A Renens, l'ancien EMS de l'Oriel est appelé à devenir un établissement psychosocial médicalisé (EPSM). En attendant les transformations, il accueille 24 personnes vulnérables ou ménages de l'Ouest lausannois qui n'arrivent pas à trouver un logement.
"Peut-on encore se permettre, en 2026, de laisser un bâtiment vide pendant plusieurs années alors que tant de personnes peinent à se loger", demande Eliane Bovitutti, directrice du pôle santé mentale de la Fondation de l'Orme, citée lundi dans un communiqué.
La Fondation et l'Association régionale pour l'action sociale dans l'Ouest lausannois (Arasol) ont uni leurs forces pour proposer une réponse rapide et concrète à la pénurie de logements. Depuis août, et pour une durée de deux ans, l'ancien EMS offre ainsi à des personnes fragilisées un lieu de vie stable et sécurisé.
Autonomes financièrement
Les personnes qui bénéficieront de ces logements sont pour la plupart salariées et autonomes financièrement. Leur revenu est trop élevé pour accéder à certaines aides sociales, mais pas suffisamment conséquent pour répondre aux exigences du marché locatif actuel.

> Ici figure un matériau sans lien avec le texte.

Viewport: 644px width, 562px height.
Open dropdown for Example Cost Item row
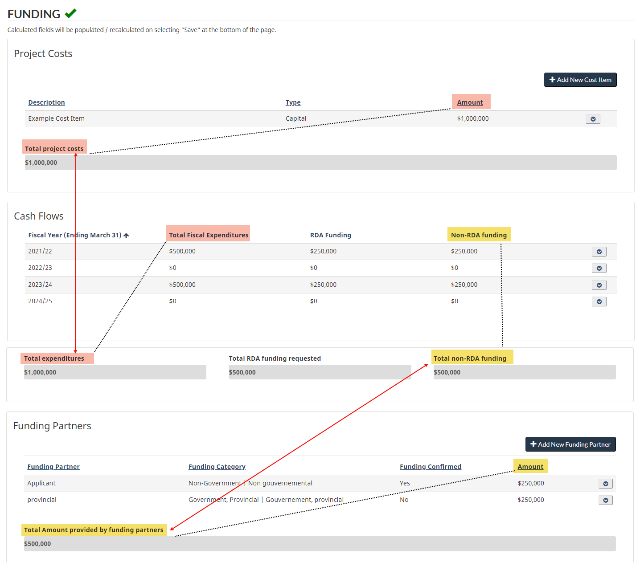coord(592,119)
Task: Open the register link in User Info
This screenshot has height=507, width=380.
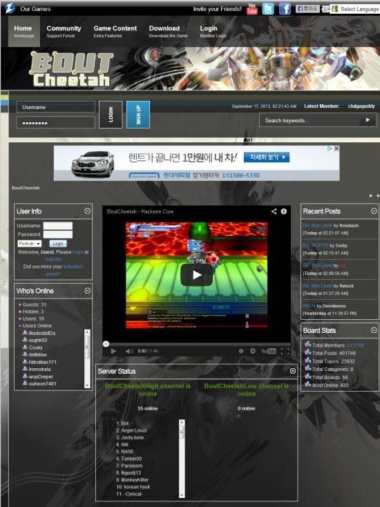Action: click(x=53, y=259)
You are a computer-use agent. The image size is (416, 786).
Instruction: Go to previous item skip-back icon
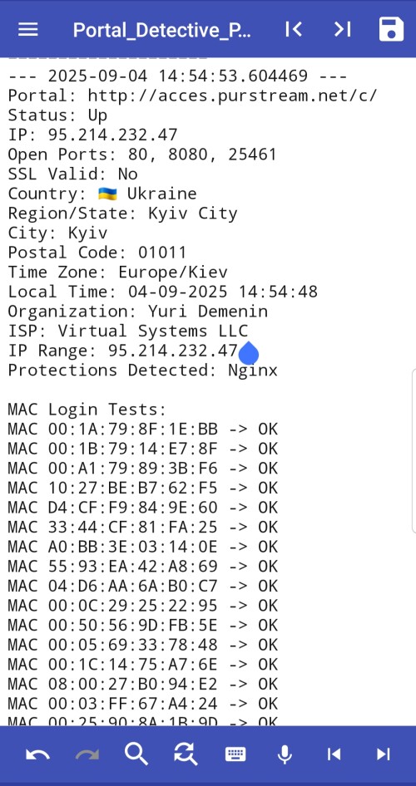point(334,754)
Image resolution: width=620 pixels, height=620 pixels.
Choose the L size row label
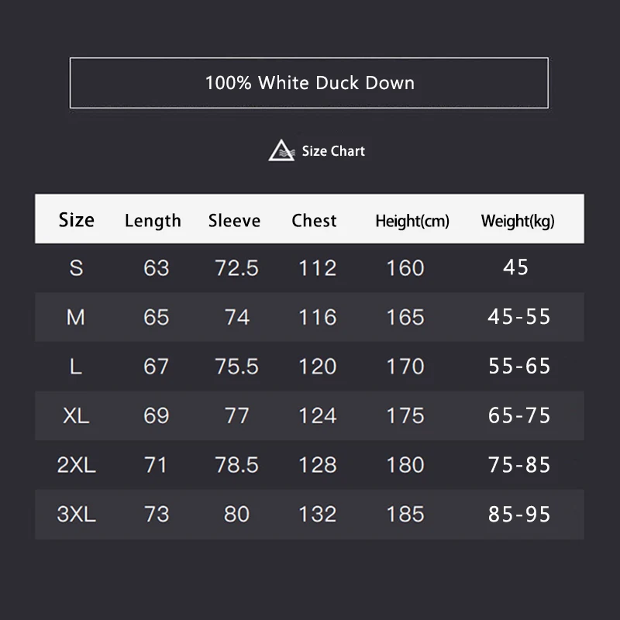pos(76,367)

Les chambres seront proposées à un loyer moyen de 680 francs par mois charges en sus, permettant de couvrir les frais d'exploitation tout en restant accessibles aux personnes concernées, détaille le communiqué. Un étage sera dédié aux familles, un autre réservé aux femmes et deux autres destinés aux hommes. Enfin, un étage accueillera les travailleurs sociaux chargés de la gestion du lieu.
Source d'inspiration
L'Arasol espère que cette solution pragmatique inspirera d'autres propriétaires institutionnels. L'ancien EMS doit subir d'importantes transformations. Entre appels d'offres, choix des mandataires, délais administratifs et éventuels recours, près de deux ans peuvent s'écouler avant le démarrage des travaux, explique la Fondation.

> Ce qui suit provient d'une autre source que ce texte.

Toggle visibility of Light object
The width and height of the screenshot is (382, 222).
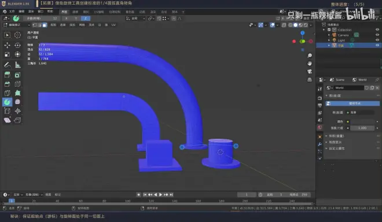pos(377,40)
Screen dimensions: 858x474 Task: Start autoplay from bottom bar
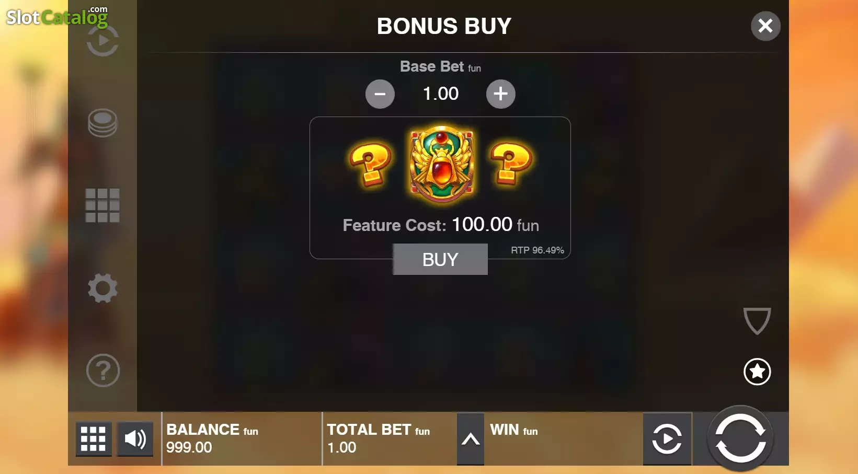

La pénurie de logements est particulièrement préoccupante dans l'Ouest lausannois. Entre 2020 et 2025, les procédures d'expulsion ont augmenté de 110%. L'an dernier, 48 expulsions forcées ont été programmées, dont 24 ont effectivement conduit à une perte de logement. Le taux de vacance s'élève à 0,47% dans l'Ouest lausannois, contre 0,89% pour l'ensemble du canton de Vaud.